(DOCUMENT PASSAGE):
The Customs House is an arts venue in South Shields, South Tyneside, North East England. It is the only non-amateur theatre in the borough, the local arts development agency, the largest gallery and, until recently, the only cinema.

History 
A customs house was first established in South Shields in 1848. The current building at Mill Dam was constructed in 1863. Meanwhile South Shields was declared a separate customs port (i.e. no longer part of the Port of Tyne for customs purposes) in 1865. The building was extended to the rear to provide local offices for the Merchant Navy in 1878.

The Customs House was acquired by the Tyne and Wear Development Corporation, along with the adjoining Daltons Lane warehouses, as part of the redevelopment plans, and the Customs House itself was converted into an arts and entertainment centre in 1994.

When the Daltons Lane warehouses were refurbished to form offices for the arts and entertainment centre in 2004 the builder found old mortuary slabs. With further research it was discovered that the building had previously been a morgue. The flats in front of this building were once a police station and a taxi office and it was concluded that any bodies found in the river in Mill Dam during that time were then transported into the mortuary directly behind the station.

(GIVEN ENTRIES):

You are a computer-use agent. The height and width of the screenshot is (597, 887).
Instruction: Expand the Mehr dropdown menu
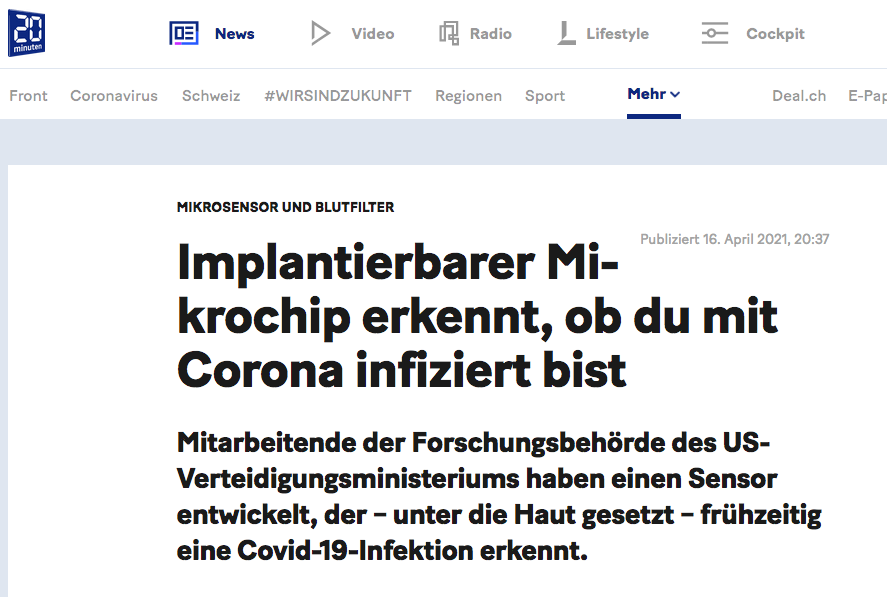(647, 94)
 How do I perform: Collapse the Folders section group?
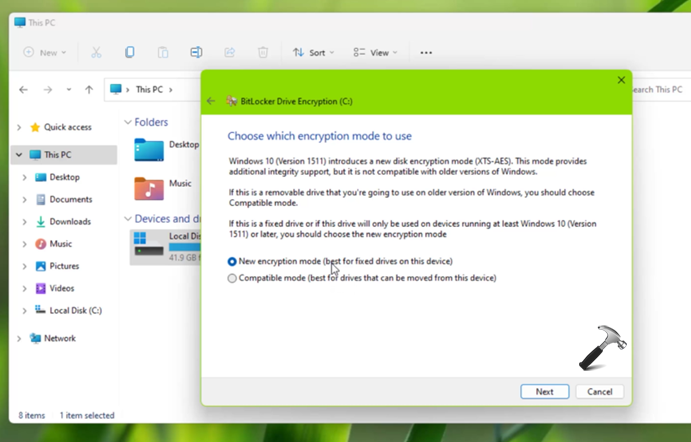tap(127, 123)
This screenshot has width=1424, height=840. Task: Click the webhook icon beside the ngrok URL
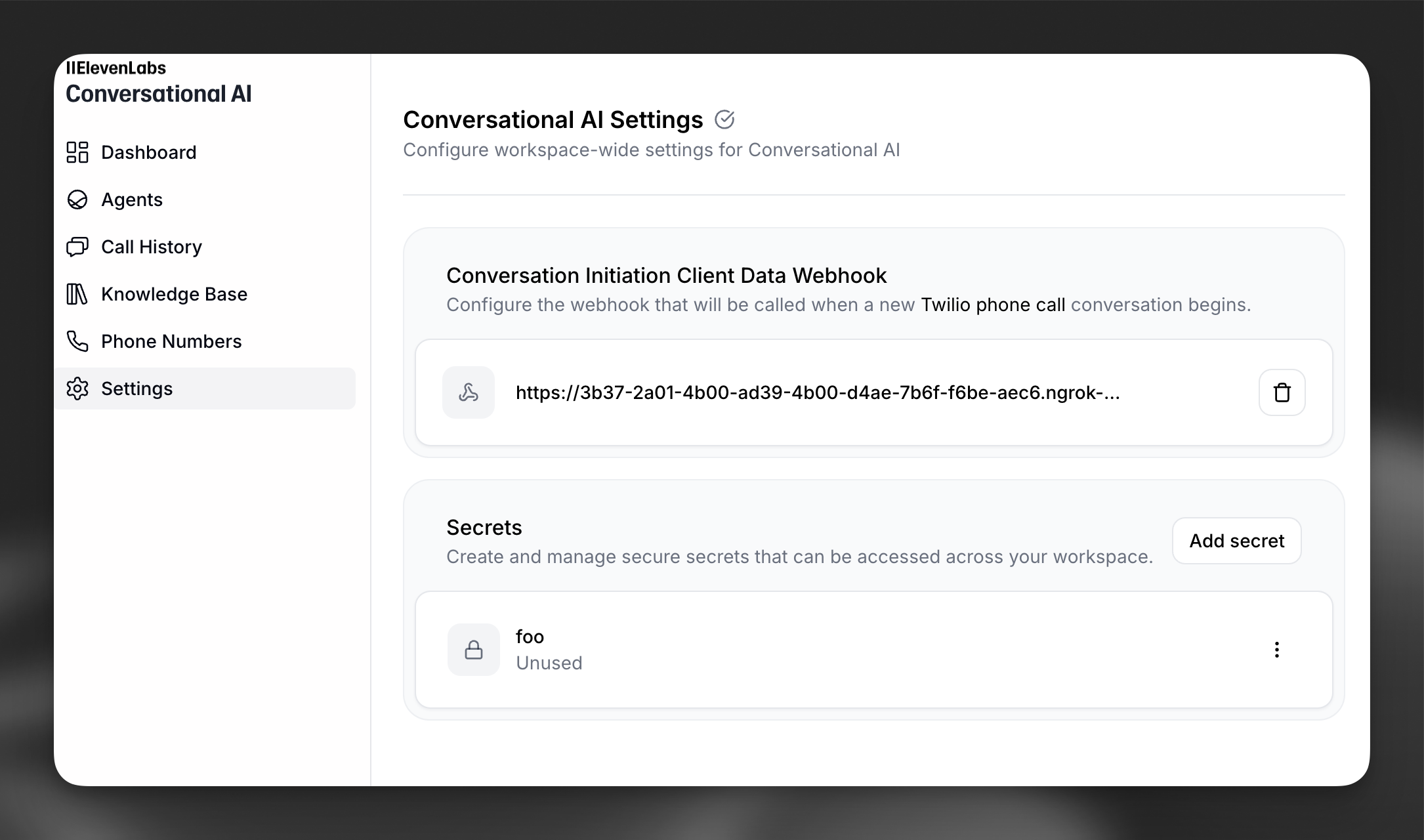tap(469, 392)
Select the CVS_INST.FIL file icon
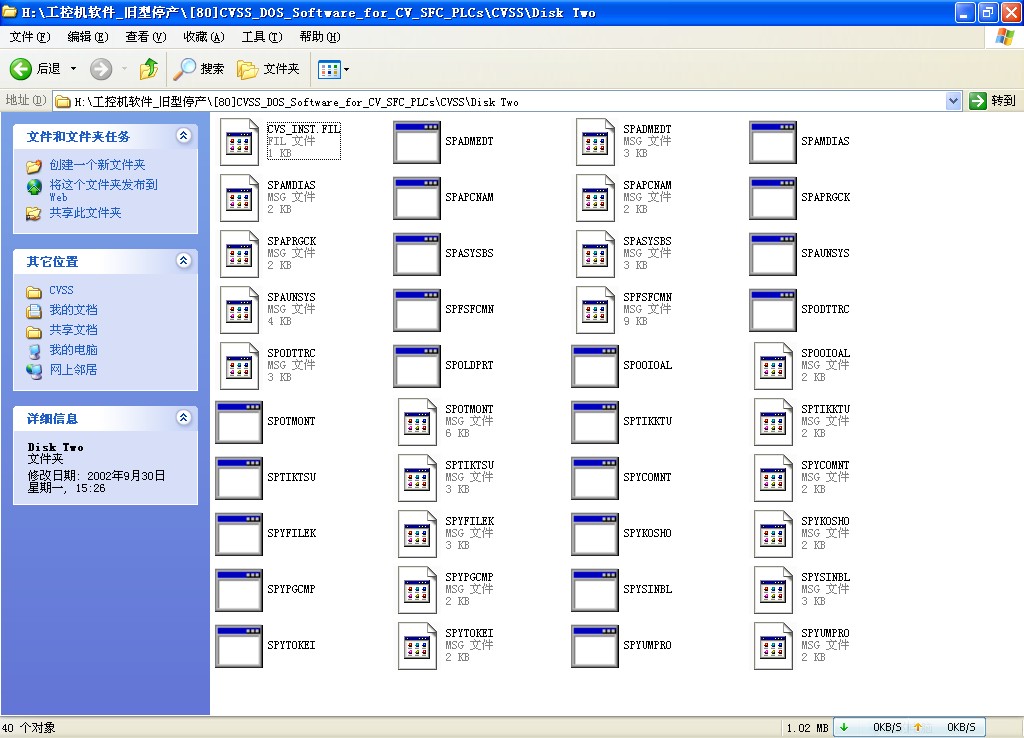Viewport: 1024px width, 738px height. pyautogui.click(x=239, y=142)
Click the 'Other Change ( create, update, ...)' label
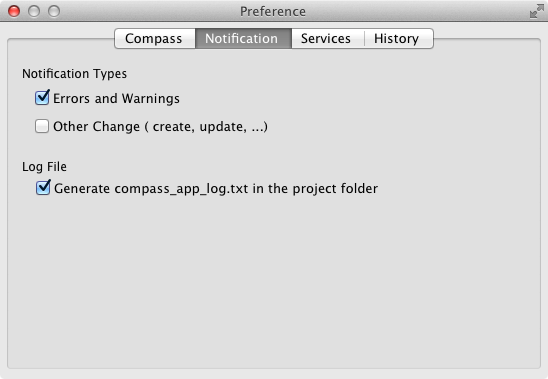 coord(160,127)
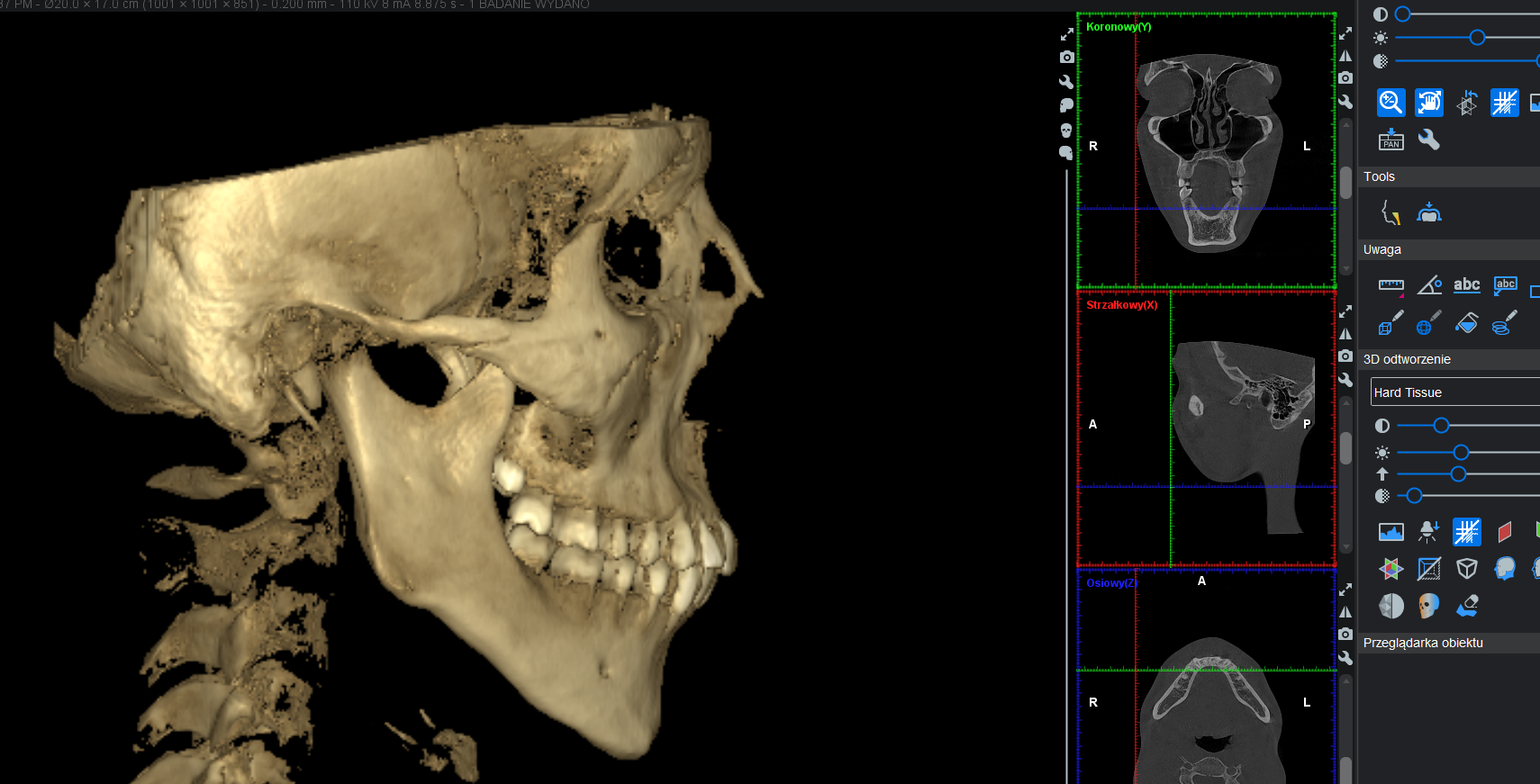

(PROBLEM DETAILS):
Continue the passage on the Customs House arts venue in South Shields from its final sentence.

(REPLY TO THE EXERCISE):
Facilities 
The building comprises a theatre of 441 seats, a 145 seat studio, a gallery, a restaurant, a bar, a box-office and a community room. The offices are located in the former Daltons Lane warehouses.

The Customs House is managed by the Customs House Trust, a company limited by guarantee with charitable status. The founding members of the Trust were South Tyneside MBC, Tyne and Wear Development Corporation and Northern Arts and each had the right to nominate two members to the Board. The current Executive Director of the Customs House is Ray Spencer MBE.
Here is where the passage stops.